Protective role of ACE2 and its downregulation in SARS-CoV-2 infection leading to Macrophage Activation Syndrome: Therapeutic implications

Abstract

In light of the outbreak of the 2019 novel coronavirus disease (COVID-19), the international scientific community has joined forces to develop effective treatment strategies. The Angiotensin-Converting Enzyme (ACE) 2, is an essential receptor for cell fusion and engulfs the SARS coronavirus infections. ACE2 plays an important physiological role, practically in all the organs and systems. Also, ACE2 exerts protective functions in various models of pathologies with acute and chronic inflammation. While ACE2 downregulation by SARS-CoV-2 spike protein leads to an overactivation of Angiotensin (Ang) II/AT1R axis and the deleterious effects of Ang II may explain the multiorgan dysfunction seen in patients.
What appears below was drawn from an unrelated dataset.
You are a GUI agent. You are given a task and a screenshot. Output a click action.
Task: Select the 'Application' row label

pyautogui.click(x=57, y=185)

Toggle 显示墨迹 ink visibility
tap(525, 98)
Specifically, the role of Ang II leading to the appearance of Macrophage Activation Syndrome (MAS) and the cytokine storm in COVID-19 is discussed below. In this review, we summarized the latest research progress in the strategies of treatments that mainly focus on reducing the Ang II-induced deleterious effects rather than attenuating the virus replication.
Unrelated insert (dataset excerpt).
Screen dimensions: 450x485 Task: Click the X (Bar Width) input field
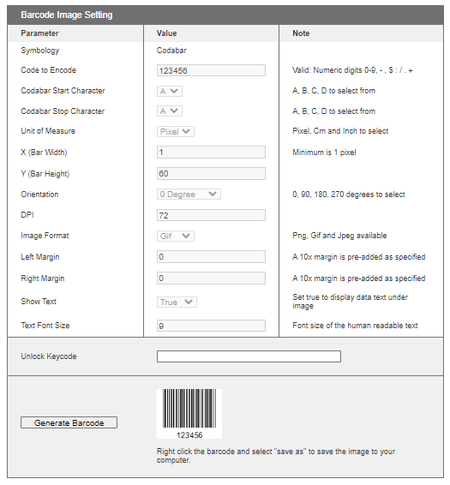click(211, 152)
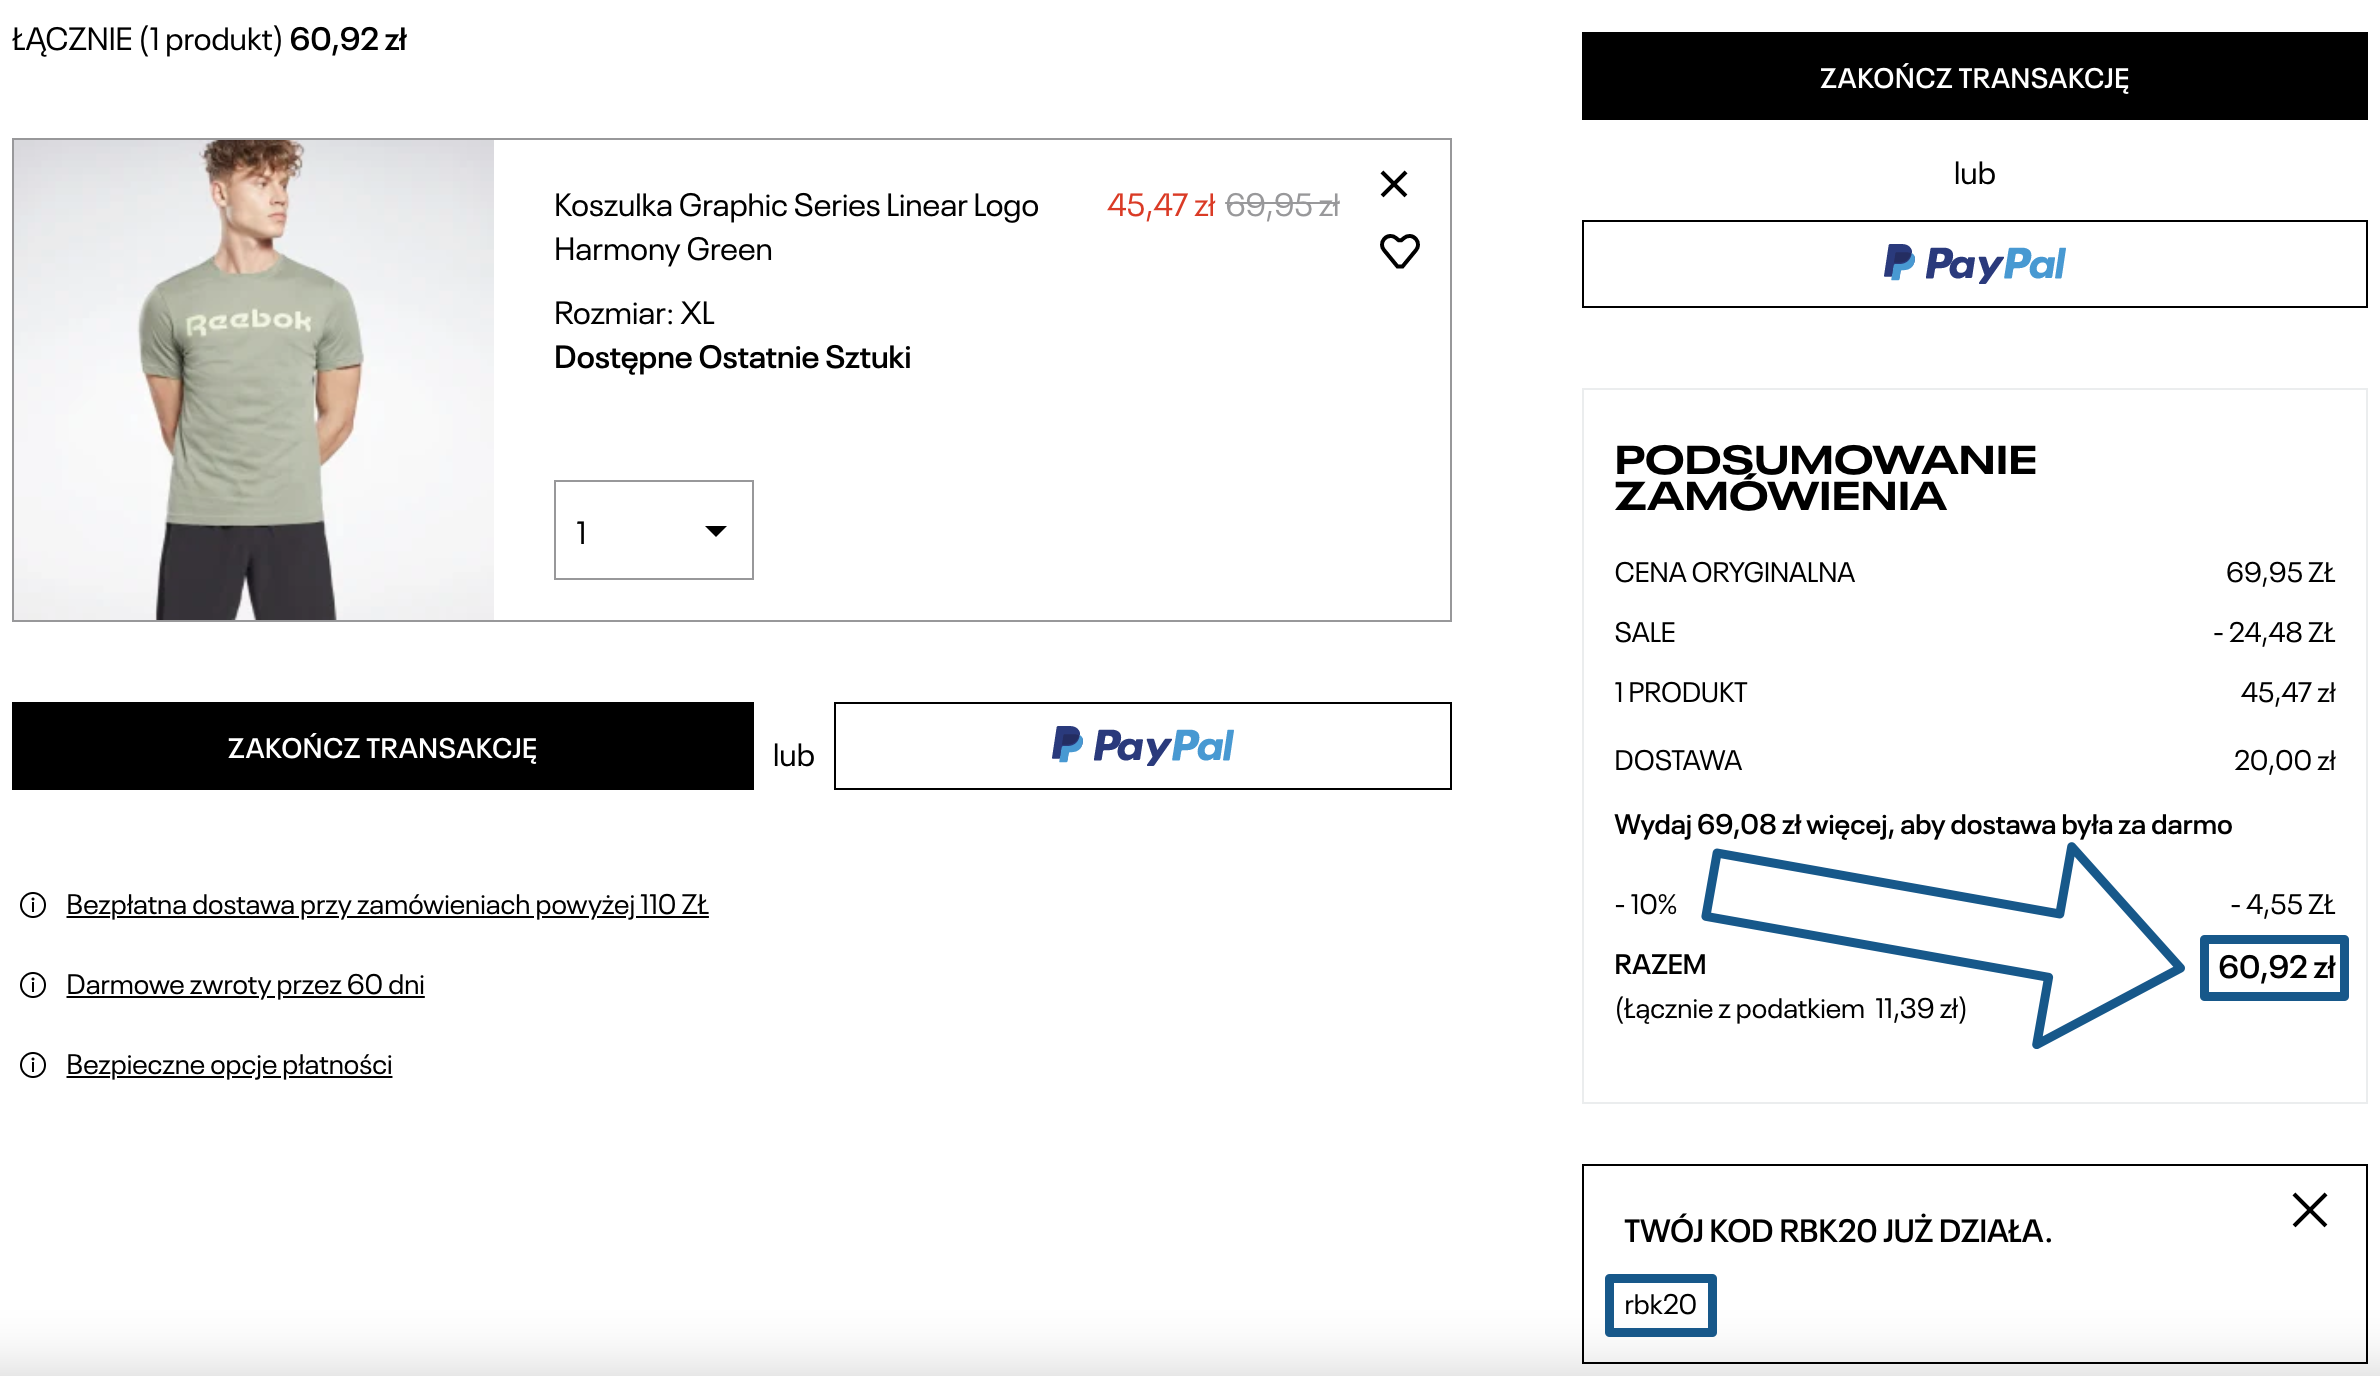This screenshot has width=2380, height=1376.
Task: Click info icon beside free returns link
Action: click(x=33, y=985)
Keywords: ACE2; COVID-19; Coronavirus; Macrophage Activation Syndrome (MAS); RAS system; SARS.

Graphical abstract

Fig. 1

Illustration of ACE2 Downregulation in COVID-19 patient and appearance of MAS. The virus enters the host cell by interacting with the ACE2 receptor through its spike protein. Later, the virus downregulates the ACE2 expression that in turn upregulates Ang II. Ang II is a product of the RAS system obtained by the cleavage of Ang I by enzyme ACE. The upregulated Ang II interacts with its receptor AT1R and modulates the gene expression of several inflammatory cytokines via NF-κB signaling. This Ang II/AT1R interaction also influences the macrophage activation that in turn produces the inflammatory cytokines Thereby, inducing ARDS or MAS. Also, some metalloproteases like ADAM17 shed these proinflammatory cytokines and ACE2 receptors to the soluble form which aids in loss of the protective function of surface ACE2 and may increase SARS pathogenesis. The treatment with Glucocorticoids, AT1R inhibitor, and All-trans retinoic acid tends to inhibit NF-κB signaling thus reducing the cytokine storms thereby improving the severity of SARS-CoV2 infection.

Fig. 2

Schematic representation of Angiotensin II effects. The interaction of Ang II with AT1R mediates the harmful effects leading to multi-organ failure.